The FCA has removed Glasgow-based broker L R Kennedy Insurance Services’ permissions to carry out regulated activities after the firm ignored repeated requests from the regulator to comply with fair value reporting.

In a statement published on 25 April 2025, the FCA’s enforcement and market oversight division confirmed that it had cancelled L R Kennedy Insurance Services’ part 4A permissions to perform regulated activities, effective from this date.

The document stated: “It appears to the authority that the firm is failing to satisfy the suitability Threshold Condition, in that the firm is not a fit and proper person to conduct regulated activities.

“Specifically, the firm has failed to be open and cooperative in all its dealings with the authority – as a result, the authority is not satisfied that the firm’s business is being, or will be, managed in such a way as to ensure that its affairs will be conducted in a sound and prudent manner.”

The broker was first authorised by the FCA in January 2005 for “insurance distribution, consumer credit and designated investment business activities”.

Lack of communication

The circumstances leading up to the FCA’s decision followed the regulator’s work on general insurance pricing practices and the introduction of its fair value ethos in January 2022.

This regulatory change included eliminating the practice of price walking, also known as the loyalty penalty, in the personal home and motor markets.

Within the new rules, the regulator required general insurance firms “to submit an attestation which confirms that their pricing of products is compliant with the new requirements” – to this end, it sent out an online questionnaire to be completed by March 2022.

According to the FCA, L R Kennedy Insurance Services did not complete this questionnaire and subsequently failed to respond to multiple correspondence from the regulator over 2022, 2023 and 2024 regarding the survey’s completion and complying with the new rules.

Therefore, in November 2024, the FCA warned the broker that it was considering enacting enforcement action against it.
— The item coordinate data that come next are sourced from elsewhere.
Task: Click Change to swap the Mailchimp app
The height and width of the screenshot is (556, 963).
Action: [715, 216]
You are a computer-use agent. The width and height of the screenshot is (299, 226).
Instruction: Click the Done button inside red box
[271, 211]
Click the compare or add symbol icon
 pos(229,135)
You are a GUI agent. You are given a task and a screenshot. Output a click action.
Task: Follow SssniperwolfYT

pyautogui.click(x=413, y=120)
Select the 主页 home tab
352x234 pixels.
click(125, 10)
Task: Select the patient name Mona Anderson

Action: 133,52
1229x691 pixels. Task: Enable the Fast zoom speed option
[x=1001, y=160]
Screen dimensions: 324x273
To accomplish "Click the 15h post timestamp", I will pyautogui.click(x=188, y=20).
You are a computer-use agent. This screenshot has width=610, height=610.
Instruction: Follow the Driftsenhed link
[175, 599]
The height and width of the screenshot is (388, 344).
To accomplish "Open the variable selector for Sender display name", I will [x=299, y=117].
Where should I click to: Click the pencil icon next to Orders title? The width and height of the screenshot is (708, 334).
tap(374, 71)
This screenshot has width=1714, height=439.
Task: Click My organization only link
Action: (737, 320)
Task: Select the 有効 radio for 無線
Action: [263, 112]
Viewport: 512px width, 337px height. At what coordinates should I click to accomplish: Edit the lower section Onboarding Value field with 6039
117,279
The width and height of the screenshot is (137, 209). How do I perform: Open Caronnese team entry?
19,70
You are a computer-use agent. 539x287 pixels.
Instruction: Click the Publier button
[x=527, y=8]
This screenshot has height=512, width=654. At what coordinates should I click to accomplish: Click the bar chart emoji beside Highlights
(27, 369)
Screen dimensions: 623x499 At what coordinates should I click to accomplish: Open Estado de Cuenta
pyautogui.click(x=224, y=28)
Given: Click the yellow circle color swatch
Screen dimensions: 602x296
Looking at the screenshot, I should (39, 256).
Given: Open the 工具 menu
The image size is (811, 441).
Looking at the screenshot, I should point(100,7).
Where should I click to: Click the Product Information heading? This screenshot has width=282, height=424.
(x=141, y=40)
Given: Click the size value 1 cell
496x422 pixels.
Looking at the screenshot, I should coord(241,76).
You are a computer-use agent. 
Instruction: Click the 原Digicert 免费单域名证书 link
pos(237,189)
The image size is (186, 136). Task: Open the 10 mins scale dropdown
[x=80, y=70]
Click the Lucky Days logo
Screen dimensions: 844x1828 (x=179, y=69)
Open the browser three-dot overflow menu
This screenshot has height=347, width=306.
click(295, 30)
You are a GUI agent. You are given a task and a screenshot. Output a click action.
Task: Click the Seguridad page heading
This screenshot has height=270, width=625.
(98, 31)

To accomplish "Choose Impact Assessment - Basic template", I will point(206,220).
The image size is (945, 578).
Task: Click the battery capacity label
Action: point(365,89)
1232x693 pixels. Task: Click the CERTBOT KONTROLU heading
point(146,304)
L R Kennedy Insurance Services did not respond to this notice by the FCA’s deadline of 28 November 2024, failing “to either submit the outstanding returns or to voluntarily apply to cancel its part 4A permission”.

This ultimately led to the cancellation of L R Kennedy Insurance Services’ permissions.

The April 2025 statement concluded: “[The firm] has failed to comply with Principle 11 – relations with regulators – in that the firm has failed to deal with the authority in an open and cooperative way.

“Furthermore, the firm has not demonstrated that it is ready, willing and organised to comply with the requirements and standards under the regulatory system.”